[OBJECTIVE]: Edit the records below so that every "Logout" becomes "Sign out", and leave everything else unchanged.

## Start

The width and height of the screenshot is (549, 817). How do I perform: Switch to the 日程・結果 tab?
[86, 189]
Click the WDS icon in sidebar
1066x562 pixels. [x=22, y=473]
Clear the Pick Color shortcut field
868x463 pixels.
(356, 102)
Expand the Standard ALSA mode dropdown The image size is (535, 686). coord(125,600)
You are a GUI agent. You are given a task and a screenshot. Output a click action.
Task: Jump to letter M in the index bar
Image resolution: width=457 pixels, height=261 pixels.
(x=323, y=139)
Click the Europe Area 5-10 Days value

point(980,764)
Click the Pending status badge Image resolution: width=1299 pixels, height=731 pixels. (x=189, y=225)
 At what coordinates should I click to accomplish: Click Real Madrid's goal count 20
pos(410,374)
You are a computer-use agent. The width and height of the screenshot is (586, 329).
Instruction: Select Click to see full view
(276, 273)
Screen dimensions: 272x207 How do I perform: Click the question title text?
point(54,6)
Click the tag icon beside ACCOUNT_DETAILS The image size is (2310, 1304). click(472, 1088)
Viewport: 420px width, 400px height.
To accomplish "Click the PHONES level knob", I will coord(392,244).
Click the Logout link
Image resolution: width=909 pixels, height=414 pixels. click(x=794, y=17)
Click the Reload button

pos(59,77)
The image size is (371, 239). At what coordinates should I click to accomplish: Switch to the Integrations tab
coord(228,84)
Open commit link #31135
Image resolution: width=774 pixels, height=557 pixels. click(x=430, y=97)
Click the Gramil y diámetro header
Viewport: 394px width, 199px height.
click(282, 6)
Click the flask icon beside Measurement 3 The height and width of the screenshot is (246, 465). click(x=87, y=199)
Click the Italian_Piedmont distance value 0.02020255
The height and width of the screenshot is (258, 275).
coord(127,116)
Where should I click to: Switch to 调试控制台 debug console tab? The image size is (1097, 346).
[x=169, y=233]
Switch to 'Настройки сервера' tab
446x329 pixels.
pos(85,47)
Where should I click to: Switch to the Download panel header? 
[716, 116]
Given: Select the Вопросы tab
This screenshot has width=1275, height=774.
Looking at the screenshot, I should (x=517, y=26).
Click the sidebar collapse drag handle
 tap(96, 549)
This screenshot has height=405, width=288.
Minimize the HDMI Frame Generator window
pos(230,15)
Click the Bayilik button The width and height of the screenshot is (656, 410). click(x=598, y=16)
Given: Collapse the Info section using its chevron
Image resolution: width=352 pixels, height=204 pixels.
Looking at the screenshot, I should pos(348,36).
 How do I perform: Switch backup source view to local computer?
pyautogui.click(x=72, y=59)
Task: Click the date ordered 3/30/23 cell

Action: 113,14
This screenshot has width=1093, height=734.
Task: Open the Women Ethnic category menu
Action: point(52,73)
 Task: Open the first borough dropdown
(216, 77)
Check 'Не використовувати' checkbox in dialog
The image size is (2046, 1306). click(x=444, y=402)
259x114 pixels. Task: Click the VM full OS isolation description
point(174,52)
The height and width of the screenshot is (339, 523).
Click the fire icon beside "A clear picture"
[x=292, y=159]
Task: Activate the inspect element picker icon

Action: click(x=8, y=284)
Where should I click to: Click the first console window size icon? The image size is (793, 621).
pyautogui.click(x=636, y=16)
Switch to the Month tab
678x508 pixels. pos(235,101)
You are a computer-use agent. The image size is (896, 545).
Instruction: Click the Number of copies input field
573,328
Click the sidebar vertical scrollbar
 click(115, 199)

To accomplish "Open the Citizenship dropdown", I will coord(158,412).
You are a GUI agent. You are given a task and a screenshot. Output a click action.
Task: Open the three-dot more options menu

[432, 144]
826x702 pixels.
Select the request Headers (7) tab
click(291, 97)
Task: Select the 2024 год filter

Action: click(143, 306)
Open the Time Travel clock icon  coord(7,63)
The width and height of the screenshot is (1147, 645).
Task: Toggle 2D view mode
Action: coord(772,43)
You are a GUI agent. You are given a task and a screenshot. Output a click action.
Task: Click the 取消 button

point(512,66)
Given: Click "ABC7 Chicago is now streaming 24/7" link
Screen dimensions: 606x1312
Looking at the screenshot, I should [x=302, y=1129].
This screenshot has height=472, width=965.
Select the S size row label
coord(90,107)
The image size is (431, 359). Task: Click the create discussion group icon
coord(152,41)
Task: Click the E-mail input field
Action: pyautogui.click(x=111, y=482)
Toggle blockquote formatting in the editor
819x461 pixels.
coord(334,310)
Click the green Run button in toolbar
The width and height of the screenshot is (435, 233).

## End

[ANSWER TO THIS PROBLEM]:
The width and height of the screenshot is (549, 817). How do I perform: Switch to the 日程・結果 tab?
[86, 189]
Click the WDS icon in sidebar
1066x562 pixels. [x=22, y=473]
Clear the Pick Color shortcut field
868x463 pixels.
(356, 102)
Expand the Standard ALSA mode dropdown The image size is (535, 686). coord(125,600)
You are a GUI agent. You are given a task and a screenshot. Output a click action.
Task: Jump to letter M in the index bar
Image resolution: width=457 pixels, height=261 pixels.
(x=323, y=139)
Click the Europe Area 5-10 Days value

point(980,764)
Click the Pending status badge Image resolution: width=1299 pixels, height=731 pixels. (x=189, y=225)
 At what coordinates should I click to accomplish: Click Real Madrid's goal count 20
pos(410,374)
You are a computer-use agent. The width and height of the screenshot is (586, 329).
Instruction: Select Click to see full view
(276, 273)
Screen dimensions: 272x207 How do I perform: Click the question title text?
point(54,6)
Click the tag icon beside ACCOUNT_DETAILS The image size is (2310, 1304). click(472, 1088)
Viewport: 420px width, 400px height.
To accomplish "Click the PHONES level knob", I will coord(392,244).
Click the Sign out link
Image resolution: width=909 pixels, height=414 pixels. click(x=794, y=17)
Click the Reload button

pos(59,77)
The image size is (371, 239). At what coordinates should I click to accomplish: Switch to the Integrations tab
coord(228,84)
Open commit link #31135
Image resolution: width=774 pixels, height=557 pixels. click(x=430, y=97)
Click the Gramil y diámetro header
Viewport: 394px width, 199px height.
click(282, 6)
Click the flask icon beside Measurement 3 The height and width of the screenshot is (246, 465). click(x=87, y=199)
Click the Italian_Piedmont distance value 0.02020255
The height and width of the screenshot is (258, 275).
coord(127,116)
Where should I click to: Switch to 调试控制台 debug console tab? The image size is (1097, 346).
[x=169, y=233]
Switch to 'Настройки сервера' tab
446x329 pixels.
pos(85,47)
Where should I click to: Switch to the Download panel header? 
[716, 116]
Given: Select the Вопросы tab
This screenshot has width=1275, height=774.
Looking at the screenshot, I should (x=517, y=26).
Click the sidebar collapse drag handle
 tap(96, 549)
This screenshot has height=405, width=288.
Minimize the HDMI Frame Generator window
pos(230,15)
Click the Bayilik button The width and height of the screenshot is (656, 410). click(x=598, y=16)
Given: Collapse the Info section using its chevron
Image resolution: width=352 pixels, height=204 pixels.
Looking at the screenshot, I should pos(348,36).
 How do I perform: Switch backup source view to local computer?
pyautogui.click(x=72, y=59)
Task: Click the date ordered 3/30/23 cell

Action: 113,14
This screenshot has width=1093, height=734.
Task: Open the Women Ethnic category menu
Action: point(52,73)
 Task: Open the first borough dropdown
(216, 77)
Check 'Не використовувати' checkbox in dialog
The image size is (2046, 1306). click(x=444, y=402)
259x114 pixels. Task: Click the VM full OS isolation description
point(174,52)
The height and width of the screenshot is (339, 523).
Click the fire icon beside "A clear picture"
[x=292, y=159]
Task: Activate the inspect element picker icon

Action: click(x=8, y=284)
Where should I click to: Click the first console window size icon? The image size is (793, 621).
pyautogui.click(x=636, y=16)
Switch to the Month tab
678x508 pixels. pos(235,101)
You are a computer-use agent. The image size is (896, 545).
Instruction: Click the Number of copies input field
573,328
Click the sidebar vertical scrollbar
 click(115, 199)

To accomplish "Open the Citizenship dropdown", I will coord(158,412).
You are a GUI agent. You are given a task and a screenshot. Output a click action.
Task: Open the three-dot more options menu

[432, 144]
826x702 pixels.
Select the request Headers (7) tab
click(291, 97)
Task: Select the 2024 год filter

Action: click(143, 306)
Open the Time Travel clock icon  coord(7,63)
The width and height of the screenshot is (1147, 645).
Task: Toggle 2D view mode
Action: coord(772,43)
You are a GUI agent. You are given a task and a screenshot. Output a click action.
Task: Click the 取消 button

point(512,66)
Given: Click "ABC7 Chicago is now streaming 24/7" link
Screen dimensions: 606x1312
Looking at the screenshot, I should [x=302, y=1129].
This screenshot has height=472, width=965.
Select the S size row label
coord(90,107)
The image size is (431, 359). Task: Click the create discussion group icon
coord(152,41)
Task: Click the E-mail input field
Action: pyautogui.click(x=111, y=482)
Toggle blockquote formatting in the editor
819x461 pixels.
coord(334,310)
Click the green Run button in toolbar
The width and height of the screenshot is (435, 233).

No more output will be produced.